Fred feared his wife Rhonda wasn't hearing as well as she used to and he thought she might need a hearing aid. Not quite sure how to approach her, he called the family Doctor to discuss the problem.

    The Doctor told him there is a simple informal test the husband could perform to give the Doctor a better idea about her hearing loss.
    "Here's what you do," said the Doctor. "Stand about 40 feet away from her, and in a normal conversational speaking tone see if she hears you. If not, go to 30 feet, then 20 feet, and so on until you get a response."

    That evening, the wife is in the kitchen cooking dinner, and he was in the den. He says to himself, "I'm about 40 feet away, let's see what happens." Then in a normal tone he asks, "Honey, what's for dinner?"

    No response.

    So the husband moves closer to the kitchen, about 30 feet from his wife and repeats, "Rhonda, what's for dinner?" Still no response.

    Next he moves into the dining room where he is about 20 feet from his wife and asks, "Honey, what's for dinner?"

    Again he gets no response.

    So, he walks up to the kitchen door, about 10 feet away. "Honey, what's for dinner?"
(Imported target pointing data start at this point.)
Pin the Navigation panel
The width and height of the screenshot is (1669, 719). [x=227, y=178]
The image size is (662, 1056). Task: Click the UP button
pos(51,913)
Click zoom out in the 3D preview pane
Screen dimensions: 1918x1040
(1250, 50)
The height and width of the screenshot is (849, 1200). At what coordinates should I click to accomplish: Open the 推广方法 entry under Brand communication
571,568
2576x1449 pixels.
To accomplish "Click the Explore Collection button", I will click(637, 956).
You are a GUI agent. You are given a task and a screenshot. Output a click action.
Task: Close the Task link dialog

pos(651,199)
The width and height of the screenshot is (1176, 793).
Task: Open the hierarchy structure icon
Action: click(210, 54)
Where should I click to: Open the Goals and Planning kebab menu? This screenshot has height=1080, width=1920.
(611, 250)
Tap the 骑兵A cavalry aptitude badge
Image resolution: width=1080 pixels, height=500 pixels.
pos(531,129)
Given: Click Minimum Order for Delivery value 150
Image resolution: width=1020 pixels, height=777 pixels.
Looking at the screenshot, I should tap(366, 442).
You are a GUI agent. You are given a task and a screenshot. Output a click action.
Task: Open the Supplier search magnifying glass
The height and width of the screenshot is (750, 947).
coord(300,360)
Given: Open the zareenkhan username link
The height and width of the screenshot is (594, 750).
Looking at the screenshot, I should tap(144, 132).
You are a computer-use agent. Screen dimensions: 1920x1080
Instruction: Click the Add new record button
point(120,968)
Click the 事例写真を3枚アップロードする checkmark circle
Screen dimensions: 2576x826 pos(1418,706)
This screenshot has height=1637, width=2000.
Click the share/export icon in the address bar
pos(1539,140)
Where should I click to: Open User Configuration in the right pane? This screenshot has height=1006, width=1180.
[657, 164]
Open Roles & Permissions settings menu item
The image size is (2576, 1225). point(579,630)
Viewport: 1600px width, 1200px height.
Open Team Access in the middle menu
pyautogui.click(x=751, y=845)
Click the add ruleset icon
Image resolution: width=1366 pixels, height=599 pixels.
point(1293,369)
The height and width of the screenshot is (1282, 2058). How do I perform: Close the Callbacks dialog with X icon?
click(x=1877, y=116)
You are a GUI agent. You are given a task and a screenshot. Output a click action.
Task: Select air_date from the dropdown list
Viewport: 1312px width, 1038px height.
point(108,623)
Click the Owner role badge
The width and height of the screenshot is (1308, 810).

    Again there is no response..

    So he walks right up behind her. "Rhonda, what's for dinner?"
    "For the FIFTH time Fred, CHICKEN!!"




 (http://www.sunnyskyz.com/funny-jokes/97/The-Deaf-Wife-Problem#M8sFfZBwSbMFd4gi.99)


----------



## Meanderer (Oct 20, 2014)

HAHA!  Good one SB!


----------



## jujube (Oct 20, 2014)

A couple is taking a trip and about a half hour after a pit stop, he realizes that a state trooper, lights blazing, is closing in on him.  He pulls over and the trooper comes to the door and says, "Sir, we've been looking for you for miles.  Did you realize you left your wife behind at the gas station?"  "Thank goodness!" exclaimed the man, "I thought I was going deaf!"


----------